The device developed by researchers which combines acoustic cell-sorting and microfluidic technologies. The system is optimized to sort out exosomes from blood, biological nanoparticles released from every type of cell in the body.
To play a large role in cell-to-cell communication and disease transmission. They have been objects of scientific curiosity since their discovery three decades ago.
Acoustics and Microfluidics
Researchers from Duke University, the University of Pittsburgh and Magee Women Research Institute, the Massachusetts Institute of Technology and Nanyang Technological University Singapore, demonstrate a better method based on acoustofluidics, a combination of acoustics and microfluidics.
The miniscule size of exosomes makes them difficult to study and challenging to separate from their native biological fluids.
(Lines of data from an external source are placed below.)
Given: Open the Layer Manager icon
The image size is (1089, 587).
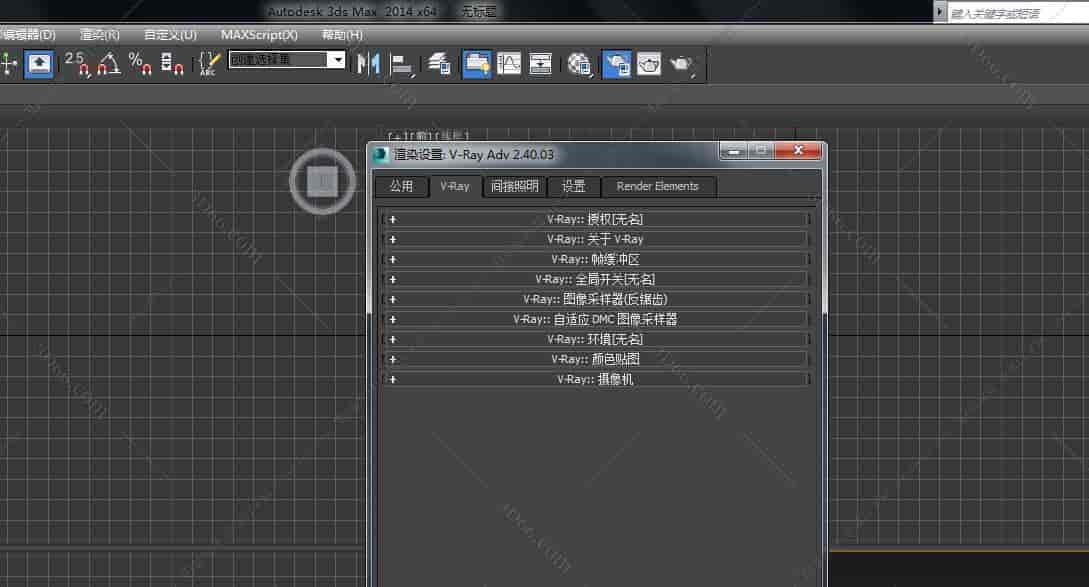Looking at the screenshot, I should tap(439, 64).
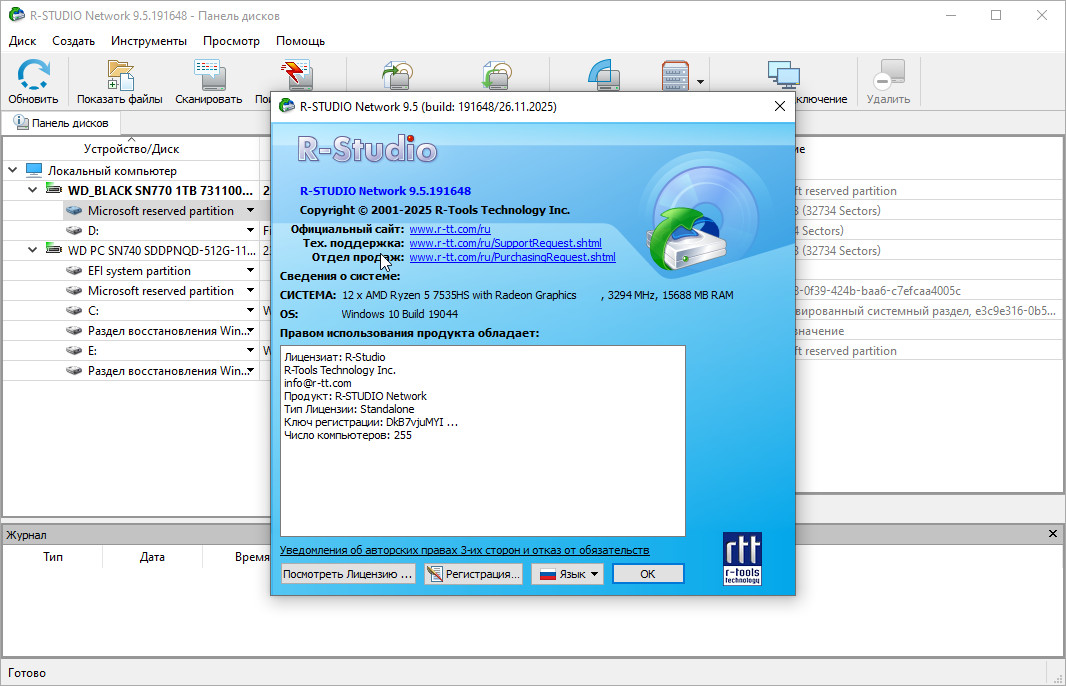Image resolution: width=1066 pixels, height=686 pixels.
Task: Click the Посмотреть Лицензию button
Action: 347,574
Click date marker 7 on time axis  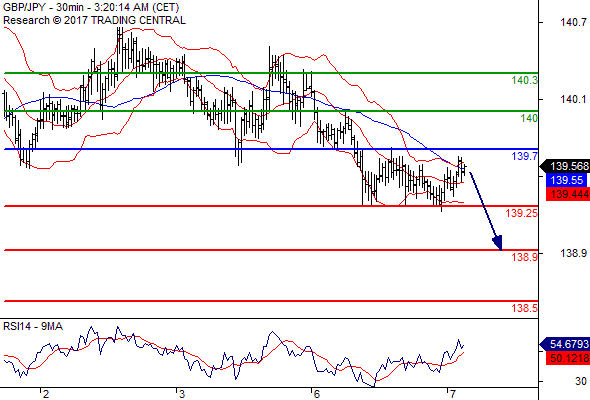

Current practices involve spinning samples in a centrifuge for several hours or even days. Often damaging the exosomes by subjecting them to extremely high gravitational forces. Even then, the procedure only captures a small fraction of the nanoparticles present in the biological fluid.
The prototype device provides a gentle, automated, point-of-care system that allows single-step, on-chip isolation of exosomes from whole biological fluids with a high rate of purity and yield.
The results could help researchers and clinicians learn more about exosomes and form the foundation for diagnostic or therapeutic devices. The device may enable diagnosis and monitoring of many conditions with a simple blood draw. Including cancer liquid biopsy, concussions and diseases affecting the brain, kidney, liver and placenta. This work offers a new technique that can address these issues. We want to make extracting high-quality exosomes as simple as pushing a button. Getting the desired samples within 10 minutes.
The prototype device built by Huang and his colleagues creates a high-frequency sound wave traveling at an angle to liquid flowing down a tiny tube. By carefully tailoring the angle and frequency of the sound wave to the length of the channel and size of the particles. They can push any particle bigger than 1,000 nanometers into a separate channel.
Separation of blood cells and platelets
This removes elements of blood such as white blood cells, red blood cells and platelets. The fluid then goes through a second chamber. The same force is used to filter out everything smaller than 130 nanometers. The size of most exosomes and 500 times smaller than the thickness of the human hair.
The dual-stage technique showed the ability to separate more than 80 percent of exosomes present with a purity of 98 percent. Compared to current methods that capture only 5 to 40 percent of exosomes. The new device can eliminate all blood cells and platelets first before efficiently separating extracellular vesicles such as exosomes,” explained Ming Dao, director of the Nano mechanics Laboratory at MIT.
A new dimension to research into liquid biopsies and facilitate the clinical use of extracellular vesicles. To inform the physiology and health of organs that are hard to access, such as the placenta during human pregnancy, said Yoel Sadovsky, director of the Magee-Women Research Institute at the University of Pittsburgh.